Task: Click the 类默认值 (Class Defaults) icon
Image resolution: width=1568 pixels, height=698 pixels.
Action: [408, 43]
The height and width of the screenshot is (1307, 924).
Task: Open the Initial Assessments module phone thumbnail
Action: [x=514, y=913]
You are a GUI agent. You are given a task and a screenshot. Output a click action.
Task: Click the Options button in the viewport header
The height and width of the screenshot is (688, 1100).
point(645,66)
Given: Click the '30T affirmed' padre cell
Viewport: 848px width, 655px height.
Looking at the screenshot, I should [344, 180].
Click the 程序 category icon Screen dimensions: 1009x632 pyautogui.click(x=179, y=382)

- Problem to work on
Copy out exactly the lines between the line with "Task: Click the Options" and the last line of the entries, counting both of those lines.

- Solution to this exercise
Task: Click the Options button in the viewport header
The height and width of the screenshot is (688, 1100).
point(645,66)
Given: Click the '30T affirmed' padre cell
Viewport: 848px width, 655px height.
Looking at the screenshot, I should [344, 180].
Click the 程序 category icon Screen dimensions: 1009x632 pyautogui.click(x=179, y=382)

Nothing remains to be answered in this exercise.